• WORK INSTRUCTIONS
The answer must be every record below, repeated exactly.
━━━ EXTRACTED ENTRIES ━━━
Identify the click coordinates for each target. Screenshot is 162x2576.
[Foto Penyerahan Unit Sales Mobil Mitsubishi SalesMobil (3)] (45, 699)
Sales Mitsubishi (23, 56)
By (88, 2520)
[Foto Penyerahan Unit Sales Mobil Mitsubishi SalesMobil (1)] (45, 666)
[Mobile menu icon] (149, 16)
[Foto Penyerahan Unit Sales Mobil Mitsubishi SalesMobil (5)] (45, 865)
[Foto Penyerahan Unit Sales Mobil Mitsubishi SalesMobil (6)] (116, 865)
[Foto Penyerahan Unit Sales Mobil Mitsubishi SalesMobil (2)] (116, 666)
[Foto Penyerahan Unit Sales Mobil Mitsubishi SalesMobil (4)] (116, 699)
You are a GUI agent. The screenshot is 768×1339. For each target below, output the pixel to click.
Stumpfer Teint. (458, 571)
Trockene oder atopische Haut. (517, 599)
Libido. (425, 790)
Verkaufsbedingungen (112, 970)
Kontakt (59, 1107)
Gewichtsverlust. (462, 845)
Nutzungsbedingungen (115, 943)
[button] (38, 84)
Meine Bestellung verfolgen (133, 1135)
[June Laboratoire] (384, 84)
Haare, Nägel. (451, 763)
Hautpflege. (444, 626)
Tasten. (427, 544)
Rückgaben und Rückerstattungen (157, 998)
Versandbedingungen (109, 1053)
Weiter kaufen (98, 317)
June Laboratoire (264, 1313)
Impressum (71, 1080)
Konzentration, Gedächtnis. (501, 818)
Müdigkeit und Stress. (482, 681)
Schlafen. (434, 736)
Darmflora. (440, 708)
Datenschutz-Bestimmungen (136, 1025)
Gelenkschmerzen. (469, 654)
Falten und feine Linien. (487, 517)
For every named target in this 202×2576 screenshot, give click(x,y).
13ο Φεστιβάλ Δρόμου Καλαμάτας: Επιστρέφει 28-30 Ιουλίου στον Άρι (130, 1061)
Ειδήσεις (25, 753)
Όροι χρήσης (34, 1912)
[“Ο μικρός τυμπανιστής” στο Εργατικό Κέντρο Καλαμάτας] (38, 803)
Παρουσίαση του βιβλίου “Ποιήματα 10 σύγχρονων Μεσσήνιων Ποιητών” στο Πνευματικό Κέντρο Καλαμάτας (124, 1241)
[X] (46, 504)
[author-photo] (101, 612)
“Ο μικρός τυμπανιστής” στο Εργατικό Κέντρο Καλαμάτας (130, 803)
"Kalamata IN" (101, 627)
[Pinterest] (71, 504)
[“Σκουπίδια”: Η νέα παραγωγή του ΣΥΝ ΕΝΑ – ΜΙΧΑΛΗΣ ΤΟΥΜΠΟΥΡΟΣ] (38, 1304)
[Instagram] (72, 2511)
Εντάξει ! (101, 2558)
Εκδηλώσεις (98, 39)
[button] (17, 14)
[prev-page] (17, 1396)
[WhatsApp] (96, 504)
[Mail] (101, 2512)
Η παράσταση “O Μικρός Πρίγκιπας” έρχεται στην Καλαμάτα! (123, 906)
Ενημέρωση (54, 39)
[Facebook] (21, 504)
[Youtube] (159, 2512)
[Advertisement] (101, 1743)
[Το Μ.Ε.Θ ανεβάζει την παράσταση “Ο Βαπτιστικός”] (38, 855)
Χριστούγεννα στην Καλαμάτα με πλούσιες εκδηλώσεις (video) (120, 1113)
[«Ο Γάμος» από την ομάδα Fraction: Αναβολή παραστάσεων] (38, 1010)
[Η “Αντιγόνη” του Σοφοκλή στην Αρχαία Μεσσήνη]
━━━
• ANSWER TO THIS PROBLEM
Identify the click coordinates for each target. Screenshot is 162x2576.
[Foto Penyerahan Unit Sales Mobil Mitsubishi SalesMobil (3)] (45, 699)
Sales Mitsubishi (23, 56)
By (88, 2520)
[Foto Penyerahan Unit Sales Mobil Mitsubishi SalesMobil (1)] (45, 666)
[Mobile menu icon] (149, 16)
[Foto Penyerahan Unit Sales Mobil Mitsubishi SalesMobil (5)] (45, 865)
[Foto Penyerahan Unit Sales Mobil Mitsubishi SalesMobil (6)] (116, 865)
[Foto Penyerahan Unit Sales Mobil Mitsubishi SalesMobil (2)] (116, 666)
[Foto Penyerahan Unit Sales Mobil Mitsubishi SalesMobil (4)] (116, 699)
You are a GUI agent. The screenshot is 768×1339. For each target below, output the pixel to click.
Stumpfer Teint. (458, 571)
Trockene oder atopische Haut. (517, 599)
Libido. (425, 790)
Verkaufsbedingungen (112, 970)
Kontakt (59, 1107)
Gewichtsverlust. (462, 845)
Nutzungsbedingungen (115, 943)
[button] (38, 84)
Meine Bestellung verfolgen (133, 1135)
[June Laboratoire] (384, 84)
Haare, Nägel. (451, 763)
Hautpflege. (444, 626)
Tasten. (427, 544)
Rückgaben und Rückerstattungen (157, 998)
Versandbedingungen (109, 1053)
Weiter kaufen (98, 317)
June Laboratoire (264, 1313)
Impressum (71, 1080)
Konzentration, Gedächtnis. (501, 818)
Müdigkeit und Stress. (482, 681)
Schlafen. (434, 736)
Darmflora. (440, 708)
Datenschutz-Bestimmungen (136, 1025)
Gelenkschmerzen. (469, 654)
Falten und feine Linien. (487, 517)
For every named target in this 202×2576 screenshot, give click(x,y).
13ο Φεστιβάλ Δρόμου Καλαμάτας: Επιστρέφει 28-30 Ιουλίου στον Άρι (130, 1061)
Ειδήσεις (25, 753)
Όροι χρήσης (34, 1912)
[“Ο μικρός τυμπανιστής” στο Εργατικό Κέντρο Καλαμάτας] (38, 803)
Παρουσίαση του βιβλίου “Ποιήματα 10 σύγχρονων Μεσσήνιων Ποιητών” στο Πνευματικό Κέντρο Καλαμάτας (124, 1241)
[X] (46, 504)
[author-photo] (101, 612)
“Ο μικρός τυμπανιστής” στο Εργατικό Κέντρο Καλαμάτας (130, 803)
"Kalamata IN" (101, 627)
[Pinterest] (71, 504)
[“Σκουπίδια”: Η νέα παραγωγή του ΣΥΝ ΕΝΑ – ΜΙΧΑΛΗΣ ΤΟΥΜΠΟΥΡΟΣ] (38, 1304)
[Instagram] (72, 2511)
Εντάξει ! (101, 2558)
Εκδηλώσεις (98, 39)
[button] (17, 14)
[prev-page] (17, 1396)
[WhatsApp] (96, 504)
[Mail] (101, 2512)
Η παράσταση “O Μικρός Πρίγκιπας” έρχεται στην Καλαμάτα! (123, 906)
Ενημέρωση (54, 39)
[Facebook] (21, 504)
[Youtube] (159, 2512)
[Advertisement] (101, 1743)
[Το Μ.Ε.Θ ανεβάζει την παράσταση “Ο Βαπτιστικός”] (38, 855)
Χριστούγεννα στην Καλαμάτα με πλούσιες εκδηλώσεις (video) (120, 1113)
[«Ο Γάμος» από την ομάδα Fraction: Αναβολή παραστάσεων] (38, 1010)
[Η “Αντιγόνη” του Σοφοκλή στην Αρχαία Μεσσήνη]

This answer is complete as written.